Robert Shiller, the Yale professor credited with correctly-calling the “dot-com” and housing busts last decade, has been voicing his concerns about U.S. stock prices for quite some time now. I blogged back on December 1, 2013:

These days, Dr. Shiller is worried about U.S. stocks once more. Madeline Chambers reported on Reuters.com this morning:

An American who won this year’s Nobel Prize for economics believes sharp rises in equity and property prices could lead to a dangerous financial bubble and may end badly, he told a German magazine.

Robert Shiller, who won the esteemed award with two other Americans for research into market prices and asset bubbles, pinpointed the U.S. stock market and Brazilian property market as areas of concern.

“I am not yet sounding the alarm. But in many countries stock exchanges are at a high level and prices have risen sharply in some property markets,” Shiller told Sunday’s Der Spiegel magazine. “That could end badly,” he said.

“I am most worried about the boom in the U.S. stock market. Also because our economy is still weak and vulnerable,” he said, describing the financial and technology sectors as overvalued.

“Our economy is still weak and vulnerable.”

My thoughts exactly- though I wish it weren’t so.

While Dr. Shiller doesn’t say U.S. stocks are in a bubble, I wonder if he wouldn’t consider them relatively “frothy”?

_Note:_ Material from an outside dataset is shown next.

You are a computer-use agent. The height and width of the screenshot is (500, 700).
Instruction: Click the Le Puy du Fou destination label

(Editor’s note: Bold added for emphasis)

With U.S. equities in a correction for the first time since 2011, I’ve been curious what the author of the 2000 book Irrational Exuberance (now in its 3rd edition) is thinking these days. Dr. Shiller was on the CNBC TV show Squawk on the Street Friday and said:

I’m not surprised. I don’t know if this is a big story. But my story has been, you’re correct, that valuations are high, quite high, by historical standards. There’s only been a few other episodes in U.S. history when they’ve been this high.

(Editor’s note: Bold added for emphasis)

When asked how much more of a “shakeout” he sees, Shiller told viewers:

Here’s the problem. We really find it very difficult to predict short-term changes. The easier thing to predict is volatility, and I think that the shocks that we just saw yesterday might create aftershocks in either direction in the short run. We’ve been in a low volatility era. And this is a big move down, but it’s not the end of the world. I’m not sure there will be a huge reaction to it.

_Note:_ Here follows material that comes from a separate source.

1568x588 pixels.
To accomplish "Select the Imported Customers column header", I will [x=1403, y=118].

(Editor’s note: Bold added for emphasis)

“Historically valuations are high: Robert Shiller”
CNBC Video

While I didn’t see this part of the interview, Zack Guzman added on the CNBC website Friday:

While Shiller conceded the possibility that the selloff could “create aftershocks in either direction in the short-term,” he highlighted a psychological bias for those in the periphery to “over focus on the latest news.”

“When people who don’t normally pay attention to the market are brought in, it can feed on itself like an epidemic,” he said.

With a long-term view in mind, however, Shiller reminded investors a correction would not be the end of the world, citing confidence China would see renewed growth and the comeback of a healthy U.S. housing market…

(Editor’s note: Bold added for emphasis)

Christopher E. Hill
Survival And Prosperity (www.survivalandprosperity.com)

(Editor’s note: I am not responsible for any personal liability, loss, or risk incurred as a consequence of the use and application, either directly or indirectly, of any information presented herein)


Guzman, Zack. “Market ‘aftershocks’ are coming: Robert Shiller.” CNBC. 21 Aug. 2015. (http://www.cnbc.com/2015/08/21/market-aftershocks-are-coming-robert-shiller.html). 23 Aug. 2015.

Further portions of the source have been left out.